A third of Americans say password sharing is an acceptable lie, according to a new survey released by NerdWallet this week. The site talked to 2,118 people and asked them if a series of money-saving lies were acceptable: everything from fudging ages for a discount to hiding “under the table” income to save on taxes. Weirdly, respondents found that last one — a felony! — the second-most acceptable, after sharing passwords.

The whole thing got us curious — do any of our listeners do this? I put the question out on Twitter.

To be fair, I’ll let you know that I still take advantage of student discounts whenever I can even though I graduated from college two years ago, and if I ever tell you I streamed a TV show, it was certainly using a borrowed password. Probably most egregiously, I’ve used every email address I have (five) to send myself referral discounts on online food delivery.

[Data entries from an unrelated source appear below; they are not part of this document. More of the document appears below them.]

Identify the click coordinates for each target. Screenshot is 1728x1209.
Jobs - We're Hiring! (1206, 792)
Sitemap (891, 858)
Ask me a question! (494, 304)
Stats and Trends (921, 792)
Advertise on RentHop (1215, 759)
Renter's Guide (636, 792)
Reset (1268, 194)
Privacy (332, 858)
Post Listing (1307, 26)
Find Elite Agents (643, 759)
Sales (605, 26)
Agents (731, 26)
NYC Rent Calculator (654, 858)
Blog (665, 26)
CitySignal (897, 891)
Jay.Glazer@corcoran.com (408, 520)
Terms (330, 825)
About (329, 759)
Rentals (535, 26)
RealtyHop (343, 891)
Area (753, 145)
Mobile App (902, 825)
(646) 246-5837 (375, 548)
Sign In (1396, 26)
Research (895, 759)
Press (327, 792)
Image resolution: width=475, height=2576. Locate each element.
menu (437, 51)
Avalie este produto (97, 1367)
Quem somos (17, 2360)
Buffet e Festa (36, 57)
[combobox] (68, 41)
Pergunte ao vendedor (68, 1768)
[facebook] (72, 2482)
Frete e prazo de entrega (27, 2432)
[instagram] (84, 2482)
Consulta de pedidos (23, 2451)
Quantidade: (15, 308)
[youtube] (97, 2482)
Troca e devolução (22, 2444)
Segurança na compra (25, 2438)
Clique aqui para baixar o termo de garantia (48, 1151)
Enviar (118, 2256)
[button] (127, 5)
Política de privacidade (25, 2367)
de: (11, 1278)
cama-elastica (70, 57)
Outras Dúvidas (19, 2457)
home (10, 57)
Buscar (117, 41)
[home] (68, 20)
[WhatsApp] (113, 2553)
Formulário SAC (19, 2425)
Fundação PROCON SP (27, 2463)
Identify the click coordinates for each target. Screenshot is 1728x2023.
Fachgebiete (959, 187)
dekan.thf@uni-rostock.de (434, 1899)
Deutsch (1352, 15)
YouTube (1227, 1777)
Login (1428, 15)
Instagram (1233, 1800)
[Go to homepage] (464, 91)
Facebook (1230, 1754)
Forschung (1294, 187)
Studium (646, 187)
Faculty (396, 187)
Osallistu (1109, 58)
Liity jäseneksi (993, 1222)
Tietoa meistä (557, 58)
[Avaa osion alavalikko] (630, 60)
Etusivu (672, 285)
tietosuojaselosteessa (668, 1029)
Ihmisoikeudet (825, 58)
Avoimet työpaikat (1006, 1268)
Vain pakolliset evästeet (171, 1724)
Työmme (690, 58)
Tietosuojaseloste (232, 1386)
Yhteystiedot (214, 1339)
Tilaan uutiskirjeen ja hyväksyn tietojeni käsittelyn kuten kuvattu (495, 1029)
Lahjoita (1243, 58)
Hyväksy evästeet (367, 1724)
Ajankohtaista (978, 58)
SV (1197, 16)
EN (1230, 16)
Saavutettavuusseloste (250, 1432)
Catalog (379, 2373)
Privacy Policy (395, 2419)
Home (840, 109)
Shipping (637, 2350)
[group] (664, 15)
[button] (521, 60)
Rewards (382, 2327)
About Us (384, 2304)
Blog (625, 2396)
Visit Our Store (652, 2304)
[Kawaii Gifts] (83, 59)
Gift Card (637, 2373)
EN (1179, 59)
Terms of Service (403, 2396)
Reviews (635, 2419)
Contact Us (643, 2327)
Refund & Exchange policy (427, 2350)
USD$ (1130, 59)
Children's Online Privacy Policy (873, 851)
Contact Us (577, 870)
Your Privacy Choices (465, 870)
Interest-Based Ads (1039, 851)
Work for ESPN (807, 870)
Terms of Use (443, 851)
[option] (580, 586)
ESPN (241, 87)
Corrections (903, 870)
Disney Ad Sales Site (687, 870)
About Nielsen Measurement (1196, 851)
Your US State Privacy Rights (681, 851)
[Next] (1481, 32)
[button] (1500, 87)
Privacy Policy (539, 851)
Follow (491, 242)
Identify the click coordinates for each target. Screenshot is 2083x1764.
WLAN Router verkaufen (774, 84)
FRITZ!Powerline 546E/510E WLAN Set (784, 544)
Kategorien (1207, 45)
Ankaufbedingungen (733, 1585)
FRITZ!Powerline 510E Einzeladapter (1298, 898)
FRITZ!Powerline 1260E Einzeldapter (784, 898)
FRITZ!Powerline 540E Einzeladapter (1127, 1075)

Now that my dirty laundry’s out there, let’s see what you all confessed:

(Very) petty theft

I’d put password-sharing in this category too, along with the person who messaged me to say she gets around her local newspaper’s online paywall.

Still a student at heart

This was by far the most common grift I heard from friends and Marketplace listeners, but weirdly only 17 percent of the people NerdWallet surveyed said they thought it was acceptable to lie about your own age to get a discount. That said, younger people were more likely to say lying about their age was OK.

Lying to other people

This was a more common one than I thought — people talked about conning not a big faceless entity like Netflix or the government, but telling little (sometimes white, sometimes less white) lies to other people to save money.

“[I tell my] girlfriend I order the well whiskey when really I order Jack Daniels single barrel,” one guy told me in a Twitter direct message. Another person said she’ll invent work or school obligations to get out of things that aren’t in her budget — like big expensive birthday dinners.

“Frequently I’d much rather drink a gold rush & watch ‘Great British Bake-Off’ on my couch than be stuck at the bad end of a table for 12,” she said.

Insurance and taxes

These are the biggies. One guy messaged me to say he lied about his income for a discount on his electric bill, another told me how he saves on insurance: “State Farm thinks I still live with my parents. I’m 29. But for 20 percent off my car insurance, it’s fine with me if they think I’m a loser.”